YouTube has never been great at communicating with creators, but the recent announcement of YouTube Red takes the cake as the most authoritative, aggressive move by the video service against creators and networks.

Instead of working around issues creators have with the new subscription service, YouTube made an offer no channel could refuse: Accept the new terms or lose all your videos and revenue.

Most YouTube partners rely primarily on ad revenue to survive, forcing 99 percent of creators to accept the deal regardless of the terms.

YouTube has downplayed the deal, claiming that creators and viewers have asked for a subscription service for a long time. YouTube also said it wanted a consistent experience for viewers that subscribe, letting them view all content available for normal viewers.

Most YouTubers seem to be fine with the deal, which would suggest YouTube is offering a fair rate compared to the 55 percent it gives to video creators in ad revenue share. It hasn’t disclosed details of the agreement to anyone outside of the partners and networks, however.
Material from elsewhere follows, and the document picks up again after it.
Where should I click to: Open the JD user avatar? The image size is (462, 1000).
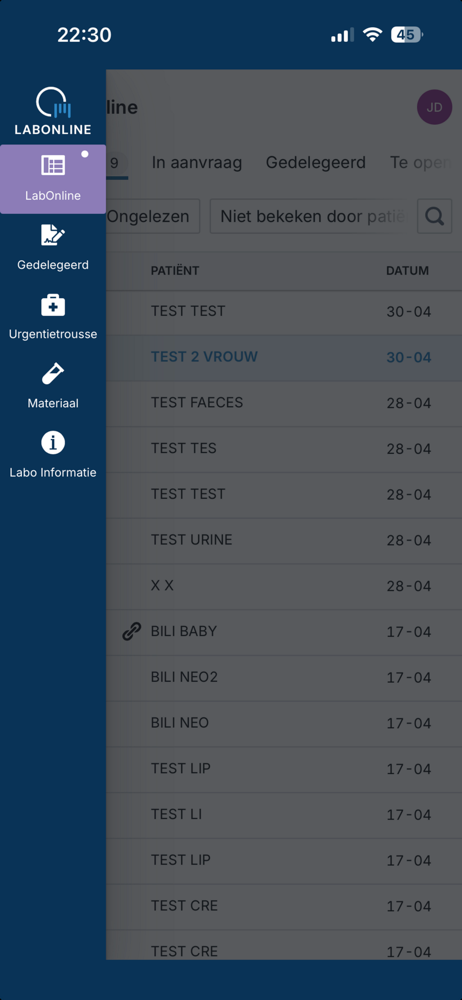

That still doesn’t make it fair for creators that didn’t agree with the subscription service — especially channels that make shorter videos. YouTube will pay out more money to channels that can keep users engaged for longer, favoring longer videos. This could harm short video makers like PewDiePie, nigahiga, and Tom Scott that tend to make videos under 10 minutes long.

The deal will apparently only affect YouTube partners, those channels that already receive 55 percent of the revenue from Google adverts. We suspect Disney — the biggest network that didn’t accept the deal — wanted more revenue per subscriber.

Disney runs Maker Studios, the network that holds PewDiePie, Toby Turner, Dodger, and Jenn Im’s contract — some of the biggest names on the video platform. This could turn bloody if Disney decides to go head-to-head with YouTube to obtain a better deal, though that would leave Maker’s channels without a platform to earn money.

All of this conflict stems from YouTube’s complete dominance in the video market. Facebook is starting to show some life, but most of the popular videos on the social network are stolen from YouTube. The video market needs real competitors, so that when Google tries to harm creators by forcing them into non-negotiable contracts, they can look towards a better alternative that won’t crush the creator’s revenue.